Carolus Linnaeus was born on May 23, 1707 in the Almuhlt, Sweden. His father was a priest, but he had no intentions of following in his footsteps and had little interest in theology. In 1717, he moved to the city of Vaxjo, where he attended the local primary school. In 1724, he was admitted to the city's gymnasium.
Possessing a keen interest in botany, Carolus managed to make a profound impression on the town's physician. The physician saw the boy's potential and recommended to Carolus' father that he apply to Lund University. Carolus did so and began his studies with vigor, but the university's botany program was lacking so he decided to transfer to the University of Uppsala.
In the city of Uppsala, Carolus found it very difficult to make ends meet. His father, as a priest, was not wealthy by any means and couldn't help him out. In 1729, he met a local scientist named Olof Celsius, who decided to give Carolus free room and board. That year, he also wrote a paper about the sexes of plants. The paper managed to catch the eye of Olof Rudbeck, a professor of botany at Uppsala University. Rudbeck was so impressed that he made Carolus his adjunct professor.
In 1730, Carolus began giving lectures to students at Uppsala University. In 1732, he was allowed to embark on an expedition to Lapland in the northern part of Sweden. The expedition was funded by the Swedish Academy of Sciences and by the end of the expedition, he had performed enough research and collecting to write a book on the subject, "Flora Lapponica", which was published in 1737.
In 1735, they moved to 1735, where he earned a degree in medicine. He also met a fellow botanist named Jan Frederik Gronovius, who he showed a draft of his paper about taxonomy, entitled "Systema Naturae". The paper was published in the Netherlands in late 1735 and became a historical work.
In 1736, Carolus went to London, England, where he met with members of the Oxford University faculty. He spent several months in London, meeting with individuals like Philip Miller, J. Dillenius, and Hans Sloane, before returning to Amsterdam, where he worked on printing his paper, "Genera Plantarum". In 1738, he moved to the city of Leiden, where he had his paper "Classes Plantarum" printed. After that, he traveled to Paris before going back to Sweden's city of Stockholm.
In 1739, he married a woman named Sara Elisabeth Morea, with whom he would have seven children. That year, he also helped to found the Royal Swedish Academy of Sciences. In 1741, he was appointed chair of medicine at Uppsala University and moved to the city of Uppsala. After a short time, he transferred to the chair of botany at the university.
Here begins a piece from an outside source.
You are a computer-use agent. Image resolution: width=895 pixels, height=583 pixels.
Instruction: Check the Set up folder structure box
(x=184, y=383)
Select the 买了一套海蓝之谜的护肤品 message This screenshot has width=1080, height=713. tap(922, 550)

In the 1740s, Carolus spent much of his time making field expeditions throughout Sweden. During these trips, he would document the plants and animals that he encountered and attempt to classify them taxonomically. Each of his papers about these expeditions were published and made accessible to the public. Strangely enough, he even tried to bring minerals into his classifications in an attempt to relate them to animals.
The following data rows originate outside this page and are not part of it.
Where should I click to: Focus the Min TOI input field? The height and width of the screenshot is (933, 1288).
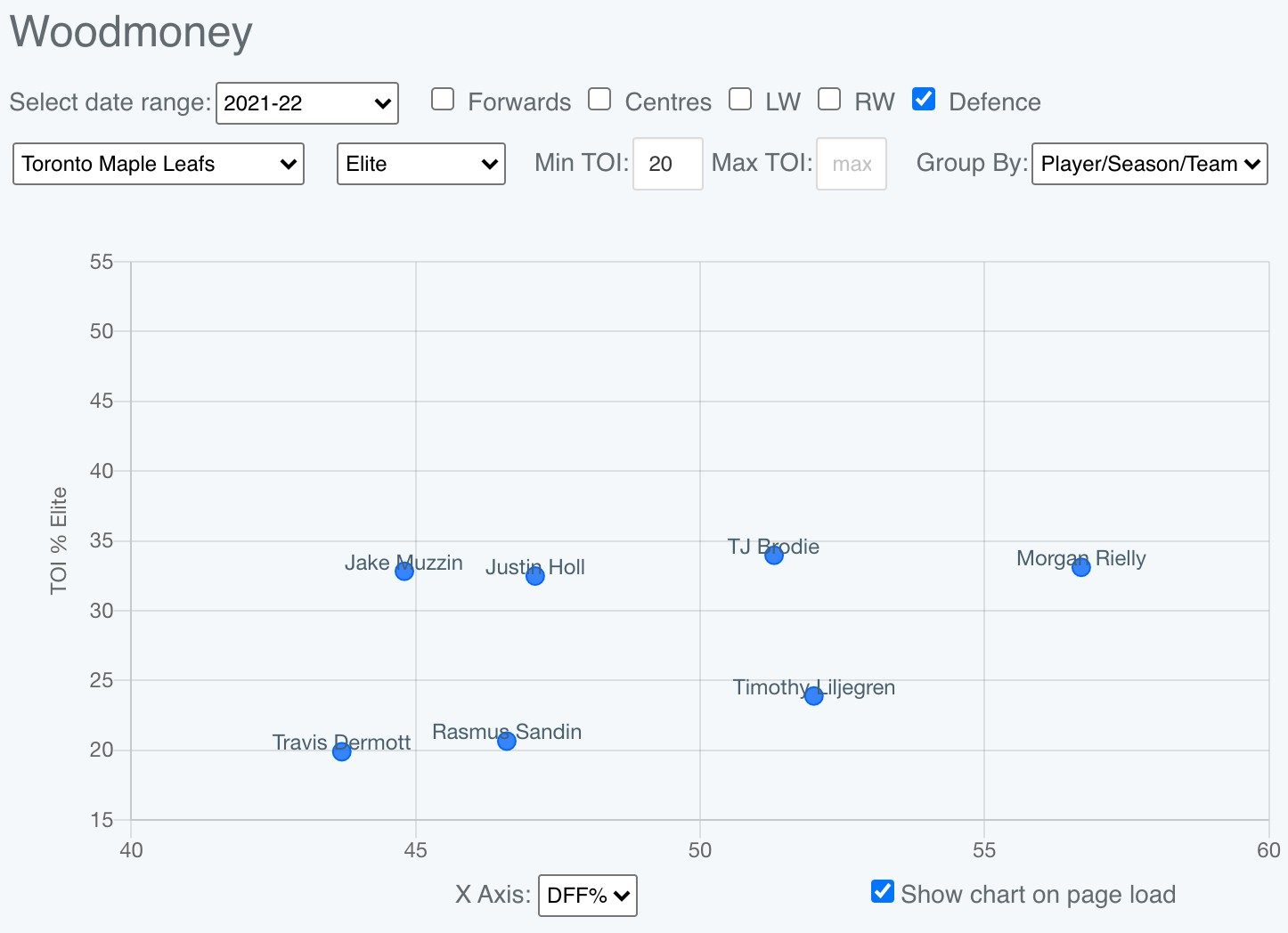668,164
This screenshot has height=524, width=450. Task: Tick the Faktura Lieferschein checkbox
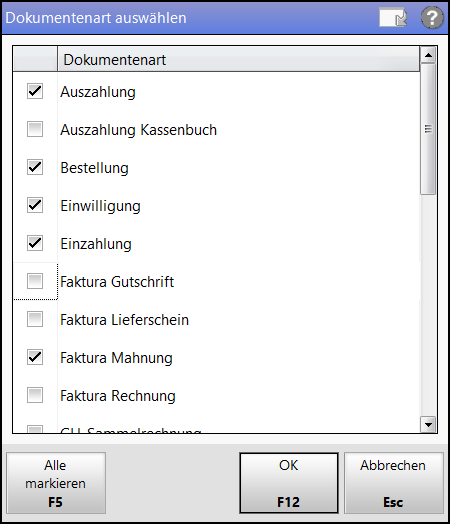click(35, 319)
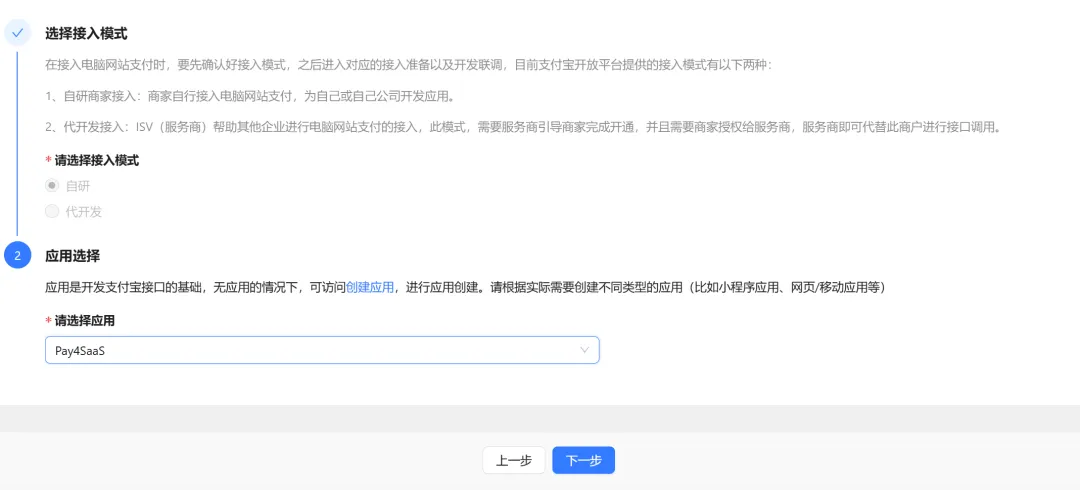This screenshot has width=1080, height=490.
Task: Open the Pay4SaaS application dropdown
Action: [321, 350]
In 1757, King Adolf Fredrik of Sweden made Carolus nobility. Following the establishment of nobility, Carolus changed his surname to "von Linne", making his name Carolus von Linne. He also began signing his work Carl Linne to keep things short. Despite his new status, he continued teaching classes at the university as well as writing about plants and animals.
In 1774, he suffered a massive stroke that made him very weak. In 1776, another stroke disabled the right side of his body. On January 10, 1778, he died in the city of Uppsala and he was buried in the city's cathedral.
Today, Carolus Linnaeus is credited with popularizing the use of binomial nomenclature when classifying animals and plants. He is also credited with establishing the Linnean method of taxonomy, which establishes hierarchies including kingdoms, classes, orders, genera, and species. This method of classification is still considered the standard in all areas of biology.